FDA never inspected lab that made controversial dental device: Report

FDA documents obtained by KFF News and CBS News reportedly show that the federal agency did not inspect a dental lab manufacturing a dental device that has become the subject of several lawsuits, according to a May 13 report

The Anterior Growth Guidance Appliance is a retainer-like device invented by Steve Galella, DDS, that claims to expand the jaw without surgery. It has been the source of several lawsuits after patients alleged it caused severe damage to their teeth.

The FDA began evaluating safety concerns related to the fixed nonremovable palatal expanders after the lawsuits, with the U.S. Attorney's Office for the Western District of Tennessee and the U.S. Department of Justice launching criminal investigations into the AGGA device shortly after.

Nine things to know: 

1. The documents obtained by KFF and CBS reportedly show the FDA launched its first-ever inspection of Terre Haute, Ind.-based Johns Dental Laboratories after the two news organizations published a joint investigation into the device in March 2023.

2. The FDA requires companies manufacturing medical devices to investigate complaints and forward them to the agency. 

3. The FDA's inspection of Johns Dental in July 2023 found that the lab did not require all customer complaints to be investigated. The company also did not investigate some complaints about people being hurt by products, including the AGGA device, according to the documents.

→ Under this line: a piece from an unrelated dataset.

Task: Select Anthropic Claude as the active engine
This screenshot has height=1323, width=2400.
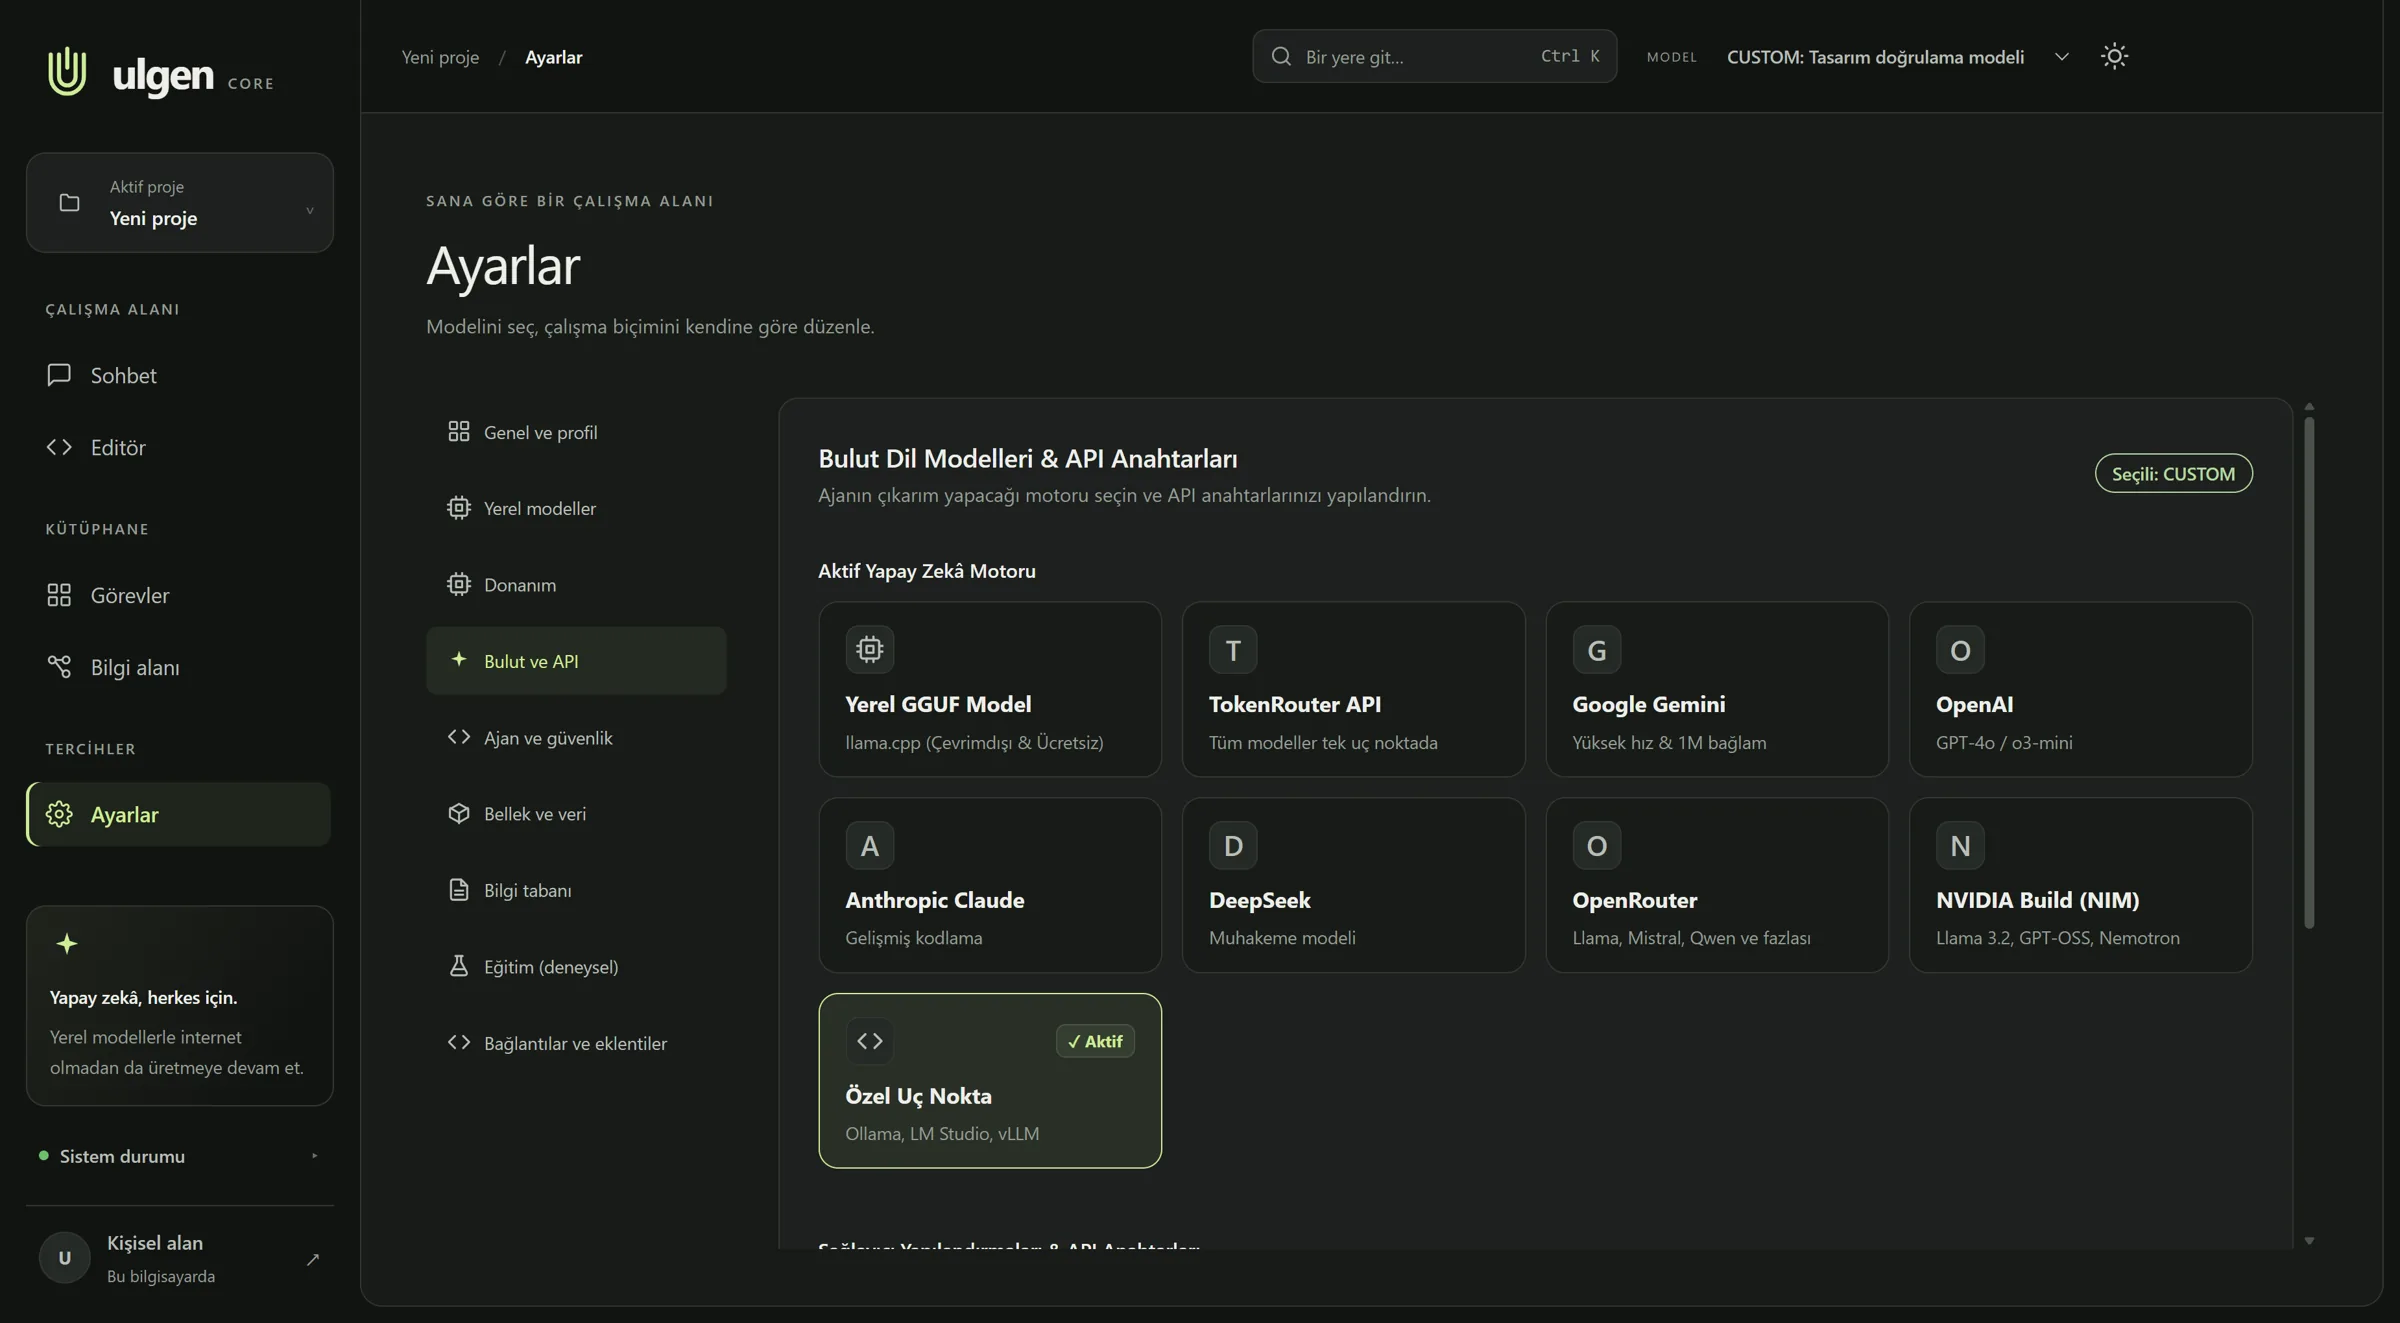Action: point(990,885)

4. Johns Dental, which has made the AGGA since 2012, has settled lawsuits from 20 patients who alleged that the dental device caused them harm, but has not admitted liability.

5. Two former FDA officials told KFF and CBS that the device was likely able to stay on the market for so long because of the lack of investigations by Johns Dental. 

6. The FDA said it does not regularly inspect dental labs, but it can if it has concerns or receives complaints. It added that it was not required to inspect Johns Dental until 2018 after the lab registered as a "contract manufacturer" of other medical devices. 

7. The documents show Johns Dental stopped making the AGGA after the KFF Health News-CBS News original report in 2023. 

8. The lab was also issued seven citations after the FDA's inspection.

9. After the FDA's inspection, the lab reportedly also revised its complaint policies to require more investigations and hired a consultant and auditor to address other FDA concerns.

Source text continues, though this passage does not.